La Terrasse

"La culture est une résistance à la distraction" Pasolini

Théâtre - Critique

Victor F

Victor F - Critique sortie Théâtre Paris Théâtre de l’Aquarium
Victor F, une fantaisie signée Laurent Gutmann. Crédit : Pierre Grosbois

Théâtre de l’Aquarium / d’après Mary Shelley / texte et mes Laurent Gutmann

Publié le 21 décembre 2015 - N° 239

Après le saisissant Angels in America* présenté en fin d’année 2015, le Théâtre de l’Aquarium ouvre aujourd’hui ses portes à une nouvelle grande réussite : une revisitation de Frankenstein signée Laurent Gutmann. Avec les comédiens Eric Petitjean, Cassandre Vittu de Kerraoul, Luc Schiltz et Serge Wolf.

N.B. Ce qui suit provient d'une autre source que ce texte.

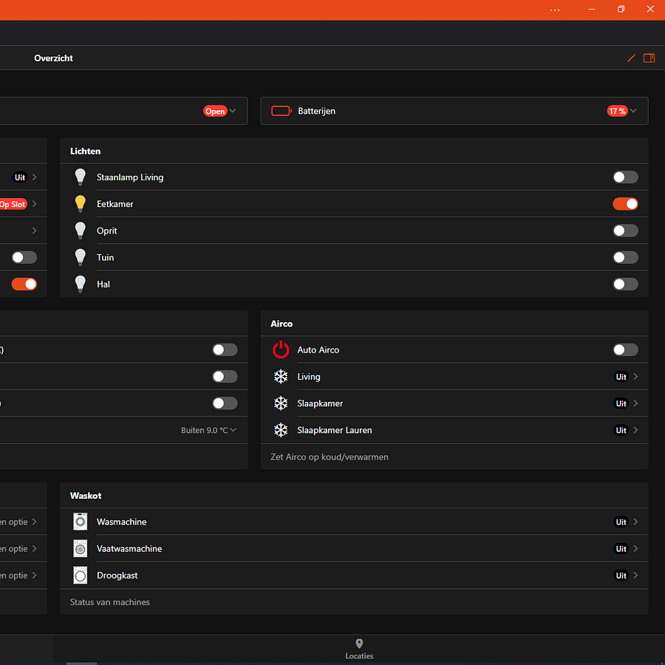Turn off the Eetkamer light toggle
The height and width of the screenshot is (665, 665).
(x=625, y=204)
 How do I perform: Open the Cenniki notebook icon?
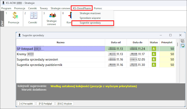click(x=34, y=15)
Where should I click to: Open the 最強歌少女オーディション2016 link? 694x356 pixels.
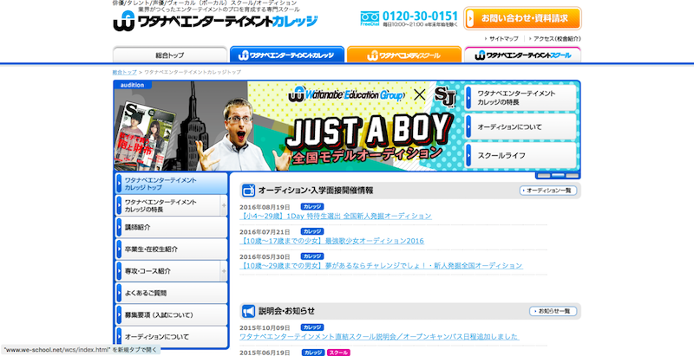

Tout commence comme un genre de conférence. Un homme (Eric Petitjean), présent sur le plateau dès avant le début de la représentation, finit par demander à un personnage aveugle, qui lui servira d’assistant, d’entrer sur scène (Henri, interprété par Serge Wolf). Puis il prend la parole pour s’adresser au public. Se présente. Dit quelques mots sur son enfance. Montre des images de sa Suisse natale, du village de Lungern, plus précisément, et de son lac, auprès duquel il a grandi. De son hamster Gérard, de son petit frère William, tous les deux disparus, le second à l’âge de douze ans. Ce décès prématuré fut pour lui la première occasion de réfléchir à ce que sont la vie et la mort, aux mystères du cosmos et de l’existence. Cet homme, c’est Victor F. Comme Victor Frankenstein. C’est le double contemporain du personnage créé au XIXème siècle par Mary Shelley (dans son roman Frankenstein ou le Prométhée moderne) qui, comme son prédécesseur, est devenu scientifique et a décidé de concevoir, ex nihilo, un être humain vivant. Un homme nouveau.

Entre loufoque et horreur

Une Créature (Luc Schiltz) dont la naissance s’opère devant nos yeux et ceux d’Elisabeth (Cassandre Vittu de Kerraoul), la compagne de Victor, qui ne parvient pas à empêcher l’expérience. Sur un ton badin, léger, qui puise en permanence dans le deuxième degré, le spectacle de Laurent Gutmann avance comme une fantaisie pleine d’étrangeté. Alliant grotesque et profondeur, il nous gagne immédiatement à la cause de son univers. Virtuosité des comédiens, brio de la scénographie (signée Alexandre de Dardel, le masque de la Créature est d’Alexis Kinebanyan – KFX Studio), finesse du texte et de la mise en scène : pas une fausse note ne vient contrarier cette grande réussite. Et si la drôlerie de cette réflexion sur le rejet, la solitude, l’essence de la vie, les racines de la monstruosité…, traverse l’ensemble de la représentation, une émotion diffuse, un effroi, même, travaillent en arrière plan cette matière théâtrale. Toutefois, malgré la gravité des questions qui surgissent, aucun esprit de sérieux ne pèse jamais sur Victor F. C’est le signe du talent que de chercher ainsi à interroger, à explorer les thèmes les plus profonds tout en faisant sourire. Le signe du talent et de l’intelligence.

Manuel Piolat Soleymat

* Critique dans La Terrasse n° 238, décembre 2015

A propos de l'événement

Victor F
du mardi 5 janvier 2016 au dimanche 24 janvier 2016
Théâtre de l’Aquarium
Route du Champ de Manoeuvres, 75012 Paris, France

Du mardi au samedi à 20h30, le dimanche à 16h. Durée : 1h35. Spectacle au Grand Théâtre de la Ville de Luxembourg. Tél. : 01 43 74 99 61. www.theatredelaquarium.com

 

Egalement le 30 janvier 2016 au Théâtre de Brétigny, le 5 avril au TAB-Vannes.